Abstract

   Objective: Epithelial-mesenchymal transition (EMT) is a tightly
   regulated and dynamic process occurring in both embryonic development
   and tumor progression. Our study aimed to comprehensively explore the
   molecular subtypes, immune landscape, and prognostic signature based on
   EMT-related genes in low-grade gliomas (LGG) in order to facilitate
   treatment decision-making and drug discovery.
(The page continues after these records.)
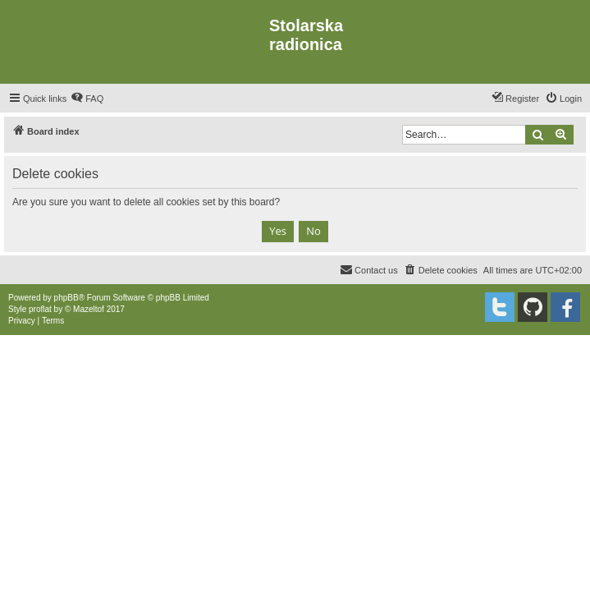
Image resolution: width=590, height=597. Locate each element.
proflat (40, 309)
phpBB (66, 297)
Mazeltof (88, 309)
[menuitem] (87, 98)
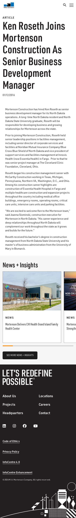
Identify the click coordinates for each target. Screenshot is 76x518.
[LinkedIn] (7, 425)
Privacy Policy (11, 451)
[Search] (64, 5)
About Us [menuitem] (9, 396)
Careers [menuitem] (44, 404)
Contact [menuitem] (44, 413)
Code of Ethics (11, 441)
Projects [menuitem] (9, 404)
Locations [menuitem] (46, 396)
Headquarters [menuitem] (13, 413)
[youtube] (35, 425)
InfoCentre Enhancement (17, 472)
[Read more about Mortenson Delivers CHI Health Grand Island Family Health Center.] (32, 307)
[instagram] (17, 425)
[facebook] (28, 425)
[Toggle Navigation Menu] (71, 5)
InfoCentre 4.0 (11, 462)
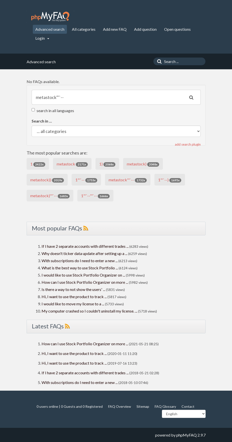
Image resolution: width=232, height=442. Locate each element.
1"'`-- (86, 180)
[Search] (158, 61)
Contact (188, 406)
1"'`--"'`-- (95, 195)
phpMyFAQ (186, 435)
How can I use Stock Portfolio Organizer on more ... (85, 282)
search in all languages (53, 110)
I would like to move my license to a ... (73, 303)
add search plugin (188, 144)
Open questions (177, 29)
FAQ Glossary (165, 406)
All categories (83, 29)
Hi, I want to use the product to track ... (74, 296)
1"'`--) (169, 180)
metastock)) (47, 180)
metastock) (143, 164)
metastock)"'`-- (50, 195)
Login (42, 38)
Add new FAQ (115, 29)
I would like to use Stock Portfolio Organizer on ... (83, 275)
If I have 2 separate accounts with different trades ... (85, 246)
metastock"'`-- (128, 180)
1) (107, 164)
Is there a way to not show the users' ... (73, 289)
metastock (72, 164)
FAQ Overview (119, 406)
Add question (145, 29)
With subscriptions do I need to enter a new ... (80, 260)
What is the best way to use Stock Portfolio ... (80, 267)
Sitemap (143, 406)
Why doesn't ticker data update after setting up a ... (84, 253)
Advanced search (49, 29)
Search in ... (42, 121)
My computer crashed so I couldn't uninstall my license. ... (89, 311)
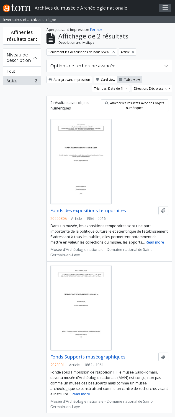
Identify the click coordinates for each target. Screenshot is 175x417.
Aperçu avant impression (69, 79)
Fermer (96, 29)
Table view (129, 79)
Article (21, 81)
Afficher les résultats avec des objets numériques (134, 105)
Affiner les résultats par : (22, 35)
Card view (105, 79)
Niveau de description (19, 57)
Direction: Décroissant (150, 88)
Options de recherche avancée (82, 66)
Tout (11, 71)
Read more (155, 242)
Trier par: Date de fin (109, 88)
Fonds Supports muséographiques (88, 357)
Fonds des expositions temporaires (88, 210)
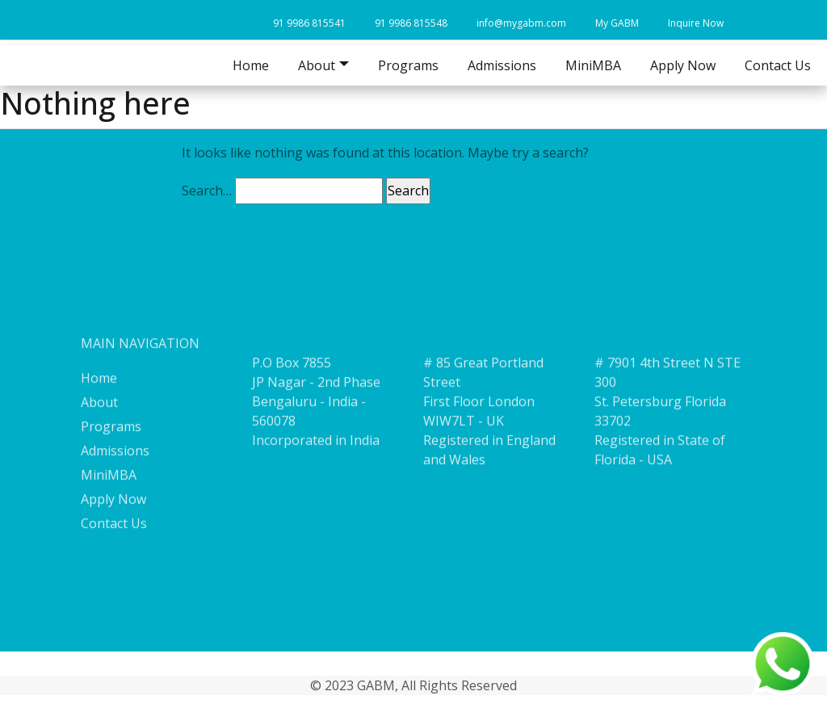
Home (251, 65)
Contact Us (778, 65)
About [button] (316, 65)
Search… (207, 190)
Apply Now (683, 65)
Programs (408, 65)
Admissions (502, 65)
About (99, 413)
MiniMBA (593, 65)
   Methods: We curated EMT-related genes and performed molecular subtyping
   with consensus clustering algorithm to determine EMT expression
   patterns in LGG. The infiltration level of diverse immune cell subsets
   was evaluated by implementing the single-sample gene set enrichment
   analysis (ssGSEA) and ESTIMATE algorithms. The distinctions in clinical
   characteristics, mutation landscape, and immune tumor microenvironment
   (TME) among the subtypes were subjected to further investigation. Gene
   Set Variation Analysis (GSVA) was performed to explore the biological
   pathways that were involved in subtypes. The chemo drug sensitivity and
   immunotherapy of subtypes were estimated through GDSC database and NTP
   algorithm. To detect EMT subtype-related prognostic gene modules, the
   analysis of weighted gene co-expression network (WGCNA) was performed.
   The LASSO algorithm was utilized to construct a prognostic risk model,
   and its efficacy was verified through an independent CGGA dataset.
   Finally, the expression of the hub genes from the prognostic model was
   evaluated through the single-cell dataset and in-vitro experiment.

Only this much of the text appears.